One other thing there are some changes to the linkages by serial no ??? What is the serial no of your tractor??


----------



## wjjones (May 28, 2010)

A friend of mine left his in low, and had to just muscle with it until he got it freed up enough to shift into high range. I dont know why they stick like that?


----------



## IH48463 (Nov 3, 2012)

The Serial # is 3055 001R3. Below that is - 16 09 F.


----------



## cyrush (Apr 20, 2010)

Sorry, that no is a casting part no???

Serial no should be found on an aluminium plate riveted to the front axle bolster( casting which mounts the front axle) usually on the r/hand side. It is probably obscured by the front mounting brackets of your FEL ???

O/k will have to use guessology?? Will forward some material in a later post!!


----------



## IH48463 (Nov 3, 2012)

I have located in my manuals the view of the internal gears for the Range shift - Page 9-23. I have also located the H - pattern Shift diagrams - Pages 9-35, 36 & 37 - w/view of shifter from the top as well as the adjustment specs for the rod lengths for both the Low/Rev and the Hi rod lengths.

As I said earlier the arm from the transmission is still stuck with no movement at all as if frozen so it looks to be internal.

Thanks for all your help so far.

My FEL mounting plate is covering the Serial No. but I am sure it is an H patern just like the pictures in the book.


----------



## cyrush (Apr 20, 2010)

Yes its H pattern but if you need parts you will need serial no as there is an early and slater H pattern setup ????

Your problem is most likely that the HI range collar is jammed on the pinion shaft splines see att and as such will need a major strip to fix !!

You can get limited access by removing the round inspection plate on r/hand side for pto clutch and MCV on left. but if it is a seized collar the hydraulic top needs to come off.


----------



## IH48463 (Nov 3, 2012)

I noticed that some welding had been done on the FE Loader before I bought it. That is probably the thing that stuck the Hi gear.
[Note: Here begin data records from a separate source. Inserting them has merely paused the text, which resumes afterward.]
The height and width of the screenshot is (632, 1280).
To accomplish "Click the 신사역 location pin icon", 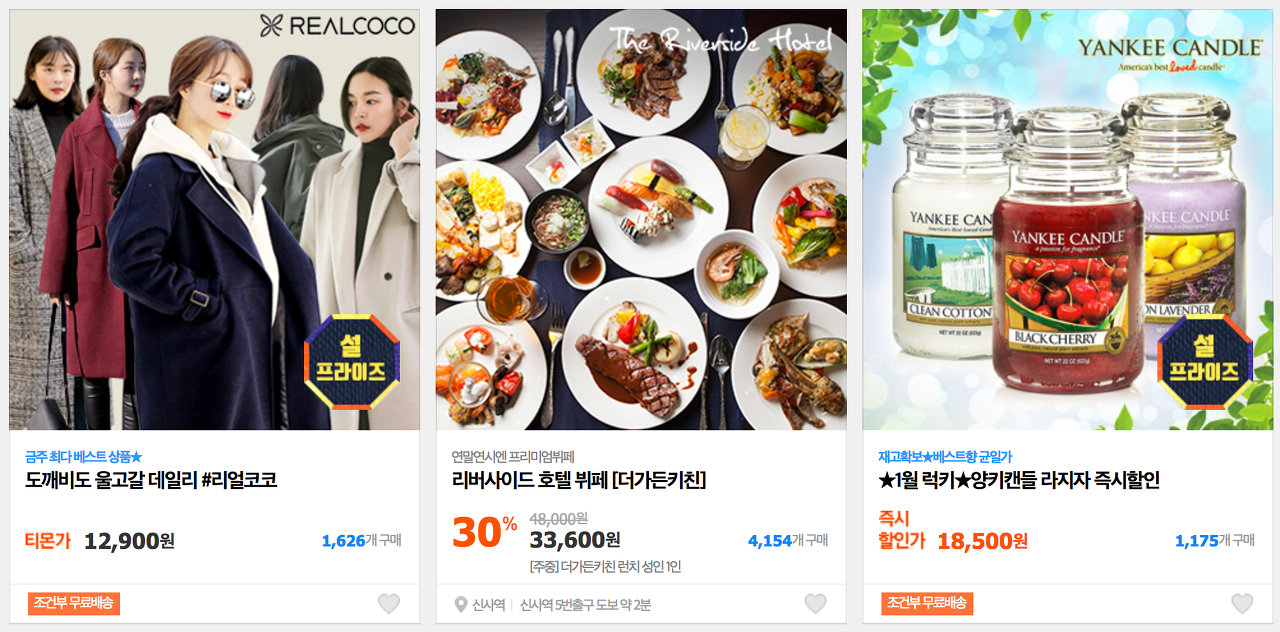I will (461, 604).
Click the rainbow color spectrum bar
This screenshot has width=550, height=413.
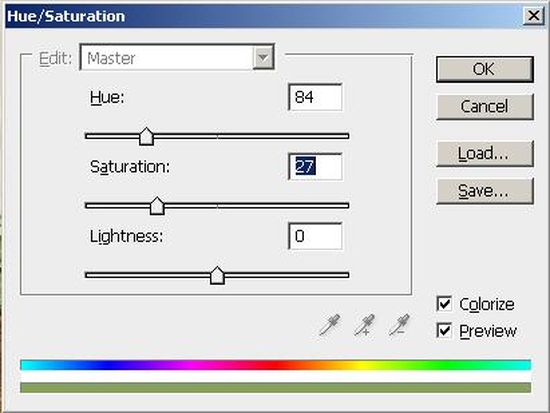(276, 365)
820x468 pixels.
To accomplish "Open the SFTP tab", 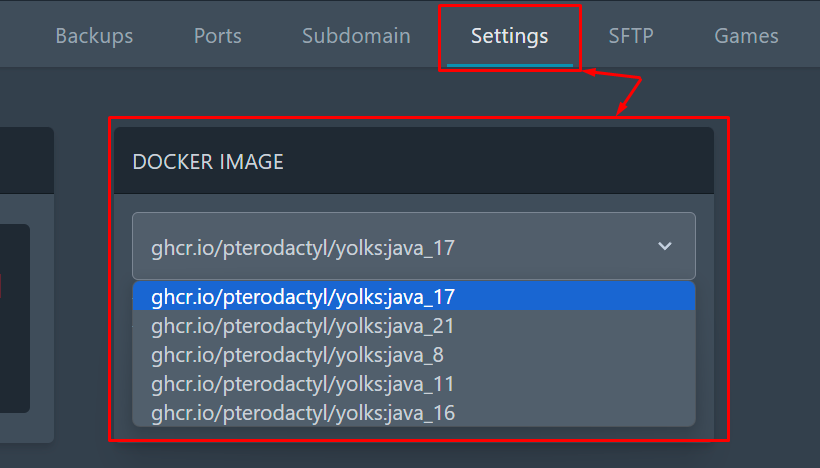I will pos(631,36).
Can I get to the gear through the side port and tap it to see if I can move it?


----------



## cyrush (Apr 20, 2010)

Yes you can gain limited access as explained earlier but it is not easy.

Problem when this damage occurs the weld current melts the material at the contact points of the shaft and collar, so even if you free it there will always be Pitts and roughness until the damage is removed by using a die grinder or little dremmel tool on the splines to smooth them out.

With the hydraulic top off it is easy to sort the splines on the pinion shaft but to sort the splines on the inside of the collar needs its removal which needs a split between ratio and range boxes ( a very big job) , failure to get the splines cleaned up correctly will leave a very rough gear change!!

Sorry it's not good news but it is fixable with time and gaskets!!, no major cost parts needed!!


----------



## mrjhg (Apr 6, 2014)

After reading these post I'd like to get this thread going again!
I am capable of getting in there and doing the repairs but I am concerned about wasting time doing unnecessary work due to my inexperience. 
I have several questions:

1. Cyrush referred to splitting the range and ratio boxes. Is he referring to the rear frame assembly and rear frame cover?

2. The fuel tank will need to be removed, correct?

3. Is there any preventive maintenance I should do while I have the tractor taken apart?

4. Any pointers or words of advice?

Besides splitting the range and ratio boxes, the job looks like a lot tedious plumbing work.
Thanks for your time.


----------